Similar to #909 but using less bits per pixel.
Not much to be gained from using 16-bit colour instead of 24 bits per pixel. Most libraries will convert to 24-bit internally and very few encoders support 16-bit - apparently, libvpx does. I guess some very specific applications might benefit on very bandwidth constrained links. Or some application may just require those modes?
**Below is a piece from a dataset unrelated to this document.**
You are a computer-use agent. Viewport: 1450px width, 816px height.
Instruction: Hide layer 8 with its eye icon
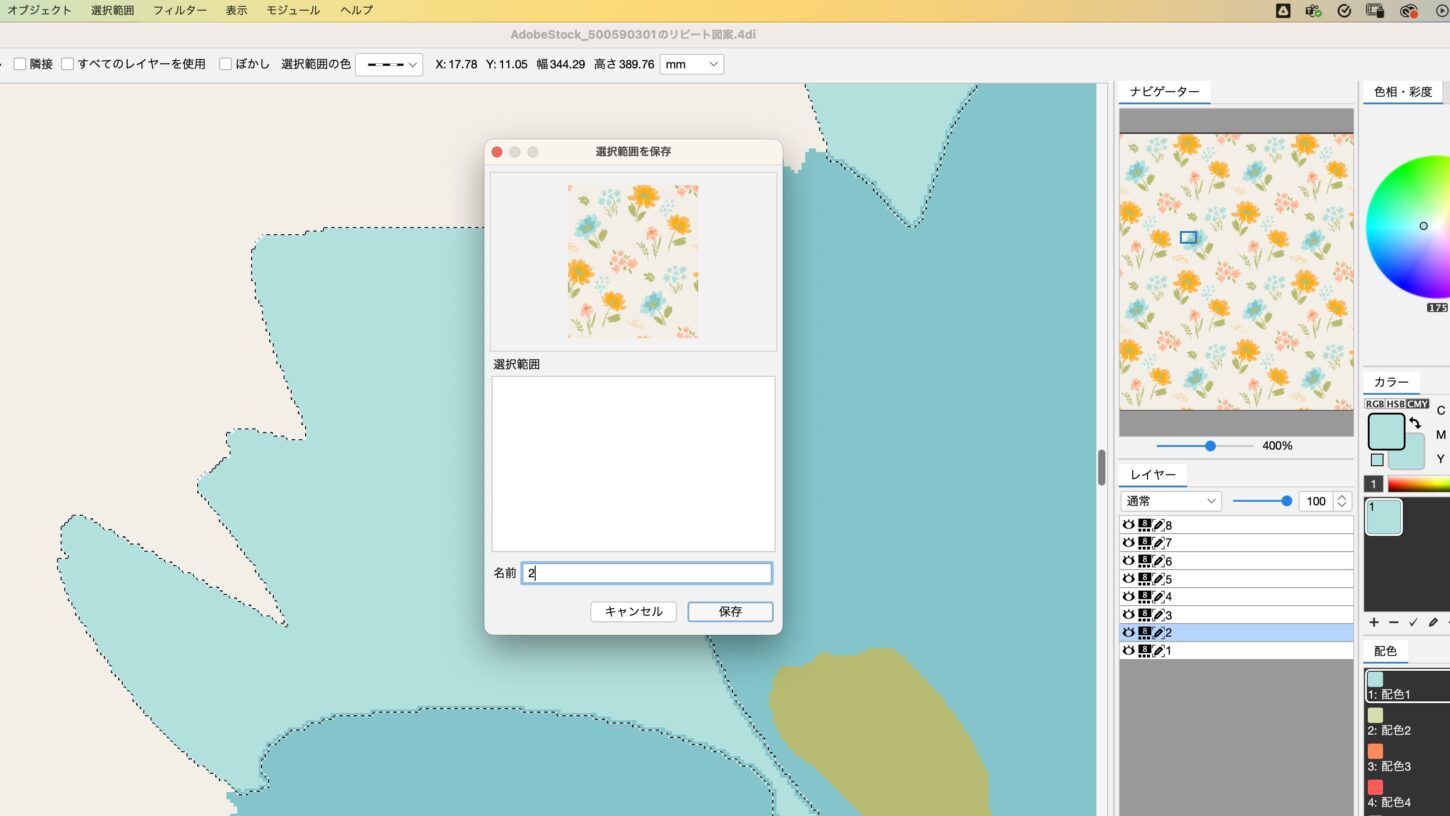pos(1129,525)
We could at least handle this a little bit more gracefully than we do now and convert to 24-bit rather than just failing:
Traceback (most recent call last): File "/usr/lib64/python2.7/site-packages/xpra/x11/gtk2/window_damage.py", line 171, in get_image shm_image = shm.get_image(handle.get_pixmap(), x, y, width, height) File "xpra/x11/bindings/ximage.pyx", line 561, in xpra.x11.bindings.ximage.XShmWrapper.get_image (xpra/x11/bindings/ximage.c:7071) imageWrapper.set_image(self.image) File "xpra/x11/bindings/ximage.pyx", line 267, in xpra.x11.bindings.ximage.XImageWrapper.set_image (xpra/x11/bindings/ximage.c:2404) raise Exception("invalid image depth: %i bpp" % self.depth) Exception: invalid image depth: 16 bpp
Note: we cannot support 8-bit colour depth (or less) in seamless mode as the X11 server then disables compositing.
r15120 adds support for 16-bit display servers, we convert the pixels to RGB(X) before encoding, only png and rgb encodings are supported in this mode. (and scrolling detection).
8-bit depth (#1445) would be more interesting to support, but it is also harder to implement.
Testing different bit depths is now much easier in r15124, see wiki/ImageDepth.